A 2008 study of Vietnam-era veterans in the journal Addictive Behaviors found that blacks were more than 20 times more likely than whites to lie about cocaine, and twice as likely to lie about marijuana.

A 2003 report also in Addictive Behaviors surveyed 290 black men who were being treated for high blood pressure. Only 48 admitted they were using illegal drugs but urine tests found that 131 of them were. Forty-five percent were taking drugs but only 19 percent admitted it.

This behavior goes back a long way. In 1994, more than 20 years ago, a large study of young people, aged nine to 20, found that blacks were six times more likely than whites to claim they didn’t use cocaine–but have it show up in a urine test.

The Journal of Urban Health article I quoted earlier says this, and I quote: “the results replicate and extend a growing body of research suggesting that African Americans underreport substance use on surveys.” Underreport is a nice way of saying that they lie about it.

So, does this prove that there is no bias in drug arrests? Not necessarily. The samples in these studies are limited, and occasionally, the results go the other way.

One 2001 study found that when people arrested for various crimes were asked about drug use and then tested, whites were more likely than blacks to lie about crack cocaine–but less likely to lie about marijuana or methamphetamines.

In general, though, it seems that blacks are a lot more likely than whites to take drugs and then claim they don’t.

But there’s a better way to tell which groups are more likely to use illegal drugs. Every year, the US Department of Health and Human Services tells us how many people went to the emergency room because they took an illegal drug and got sick or went crazy. Since the government tabulates these numbers by race, we can calculate rates.  Blacks are 3-1/2 times more likely than whites to go to the emergency room because they took an illegal drug. They are 2.8 times more likely than whites to end up in the ER because of marijuana, and seven times more likely because they took cocaine.

It doesn’t seem likely that blacks just freak out more when they take drugs, but if that’s the case, that would help explain high arrest rates, too: People who are so high they have to go the ER are probably doing things that attract the attention of the police.

Some people might say that white people with drug problems go to fancy private clinics instead of the ER. Doesn’t’ work that way.
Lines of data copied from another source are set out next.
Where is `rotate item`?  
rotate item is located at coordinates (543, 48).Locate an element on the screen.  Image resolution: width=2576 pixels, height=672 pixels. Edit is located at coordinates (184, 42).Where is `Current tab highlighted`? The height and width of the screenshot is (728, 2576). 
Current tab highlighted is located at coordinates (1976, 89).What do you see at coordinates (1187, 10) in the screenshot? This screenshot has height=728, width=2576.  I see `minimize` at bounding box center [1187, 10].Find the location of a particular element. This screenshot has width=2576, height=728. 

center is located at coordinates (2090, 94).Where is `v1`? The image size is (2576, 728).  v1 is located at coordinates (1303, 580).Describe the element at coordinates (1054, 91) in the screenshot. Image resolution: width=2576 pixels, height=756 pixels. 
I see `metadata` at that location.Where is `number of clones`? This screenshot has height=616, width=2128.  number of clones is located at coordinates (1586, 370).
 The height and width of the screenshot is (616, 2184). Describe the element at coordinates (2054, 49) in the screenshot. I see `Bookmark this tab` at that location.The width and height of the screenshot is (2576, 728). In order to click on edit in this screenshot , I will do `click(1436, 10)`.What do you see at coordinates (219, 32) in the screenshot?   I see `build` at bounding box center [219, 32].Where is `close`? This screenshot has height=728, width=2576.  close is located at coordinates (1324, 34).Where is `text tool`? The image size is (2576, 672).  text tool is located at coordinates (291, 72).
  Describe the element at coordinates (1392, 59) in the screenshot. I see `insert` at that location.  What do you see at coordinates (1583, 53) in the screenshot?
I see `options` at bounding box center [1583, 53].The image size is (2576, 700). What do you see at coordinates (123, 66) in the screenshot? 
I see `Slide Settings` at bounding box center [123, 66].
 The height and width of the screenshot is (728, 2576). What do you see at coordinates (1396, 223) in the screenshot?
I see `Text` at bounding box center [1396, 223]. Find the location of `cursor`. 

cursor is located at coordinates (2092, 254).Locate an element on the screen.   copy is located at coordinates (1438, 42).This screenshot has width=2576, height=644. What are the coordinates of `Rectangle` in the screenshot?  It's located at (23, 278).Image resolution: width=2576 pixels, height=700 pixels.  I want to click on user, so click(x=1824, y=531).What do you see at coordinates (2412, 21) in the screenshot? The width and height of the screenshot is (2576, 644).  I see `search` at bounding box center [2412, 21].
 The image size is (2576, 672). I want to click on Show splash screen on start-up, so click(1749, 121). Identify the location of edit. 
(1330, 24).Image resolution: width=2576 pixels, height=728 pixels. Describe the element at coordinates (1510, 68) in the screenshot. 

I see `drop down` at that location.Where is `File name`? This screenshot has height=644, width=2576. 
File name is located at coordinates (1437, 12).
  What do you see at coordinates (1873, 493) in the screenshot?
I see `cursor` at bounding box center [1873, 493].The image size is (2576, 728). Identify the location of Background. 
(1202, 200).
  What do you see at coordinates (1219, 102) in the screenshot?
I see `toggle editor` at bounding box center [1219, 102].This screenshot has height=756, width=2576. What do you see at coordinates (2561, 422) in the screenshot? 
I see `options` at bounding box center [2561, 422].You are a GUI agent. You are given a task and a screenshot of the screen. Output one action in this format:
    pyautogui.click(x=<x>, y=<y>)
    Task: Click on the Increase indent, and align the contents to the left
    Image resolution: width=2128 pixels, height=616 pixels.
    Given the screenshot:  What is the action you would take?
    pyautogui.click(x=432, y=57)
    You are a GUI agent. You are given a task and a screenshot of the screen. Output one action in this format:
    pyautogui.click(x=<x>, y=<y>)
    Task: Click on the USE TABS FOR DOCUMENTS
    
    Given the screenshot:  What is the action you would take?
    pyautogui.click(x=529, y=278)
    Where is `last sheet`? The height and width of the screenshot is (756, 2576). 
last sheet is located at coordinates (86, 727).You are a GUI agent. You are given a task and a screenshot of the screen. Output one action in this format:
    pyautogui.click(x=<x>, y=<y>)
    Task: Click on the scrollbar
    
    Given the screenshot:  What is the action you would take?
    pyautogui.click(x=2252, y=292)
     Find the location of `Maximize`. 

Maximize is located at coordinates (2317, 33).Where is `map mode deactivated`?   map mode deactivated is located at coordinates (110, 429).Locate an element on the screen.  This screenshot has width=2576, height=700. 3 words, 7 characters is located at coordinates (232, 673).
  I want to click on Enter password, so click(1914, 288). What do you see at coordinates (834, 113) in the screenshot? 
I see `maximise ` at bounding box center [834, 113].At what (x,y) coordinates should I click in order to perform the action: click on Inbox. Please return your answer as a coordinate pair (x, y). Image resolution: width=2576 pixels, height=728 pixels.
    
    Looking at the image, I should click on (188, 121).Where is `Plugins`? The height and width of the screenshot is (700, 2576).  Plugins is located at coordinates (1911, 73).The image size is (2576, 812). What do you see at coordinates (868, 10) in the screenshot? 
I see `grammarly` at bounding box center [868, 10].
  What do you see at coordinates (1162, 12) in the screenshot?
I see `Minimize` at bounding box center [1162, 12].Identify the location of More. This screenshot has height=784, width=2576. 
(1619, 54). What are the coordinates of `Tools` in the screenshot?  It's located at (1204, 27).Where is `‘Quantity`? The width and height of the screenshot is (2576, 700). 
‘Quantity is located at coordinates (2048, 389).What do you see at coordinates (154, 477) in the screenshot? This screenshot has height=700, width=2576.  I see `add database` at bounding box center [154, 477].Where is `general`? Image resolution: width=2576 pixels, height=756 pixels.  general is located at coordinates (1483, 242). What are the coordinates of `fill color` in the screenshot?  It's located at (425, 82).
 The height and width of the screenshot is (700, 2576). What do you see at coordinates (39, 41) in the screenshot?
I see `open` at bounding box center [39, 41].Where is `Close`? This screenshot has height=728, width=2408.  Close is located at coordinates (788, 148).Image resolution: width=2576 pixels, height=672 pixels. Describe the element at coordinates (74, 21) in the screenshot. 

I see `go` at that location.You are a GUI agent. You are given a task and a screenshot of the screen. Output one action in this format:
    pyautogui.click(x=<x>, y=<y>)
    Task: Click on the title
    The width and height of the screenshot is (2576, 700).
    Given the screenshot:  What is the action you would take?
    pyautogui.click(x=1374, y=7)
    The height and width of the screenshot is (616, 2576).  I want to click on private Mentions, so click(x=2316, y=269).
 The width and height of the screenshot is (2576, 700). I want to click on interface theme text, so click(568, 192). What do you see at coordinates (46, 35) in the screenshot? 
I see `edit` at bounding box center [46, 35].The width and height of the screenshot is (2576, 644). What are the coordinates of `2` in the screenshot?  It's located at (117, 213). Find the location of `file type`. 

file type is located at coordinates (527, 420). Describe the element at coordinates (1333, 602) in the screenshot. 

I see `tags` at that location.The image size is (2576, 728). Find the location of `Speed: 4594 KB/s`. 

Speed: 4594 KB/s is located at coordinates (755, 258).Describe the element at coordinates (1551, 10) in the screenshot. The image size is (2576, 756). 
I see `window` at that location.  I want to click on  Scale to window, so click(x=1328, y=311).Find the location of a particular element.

You go to detox for weeks at a time, by appointment. If you just show up blithering they’ll send you to the ER.

So, the ACLU is wrong. First, it appears that blacks do use illegal drugs more often than whites, but lie about it. And there’s no question they get picked up a lot more for other crimes and if they have drugs on them they’re charged with possession. Finally, they’re 3-1/2 times more likely than whites to end up in the ER because they took illegal drugs.

It looks to me that, as usual, police are just arresting the people who break the law.

So, can we lay to rest this idea of racist police? Apparently not. Just last week, the University of California Student Association–representing the state’s 233,000 college students–voted to urge the university system financially to divest from the United States. I’ll quote you one of the reasons: “racial and ethnic minorities are disproportionately targeted by law enforcement agencies, particularly for drug-related offences.”

The myth lives on. We have a lot of work to do.  Thanks for watching.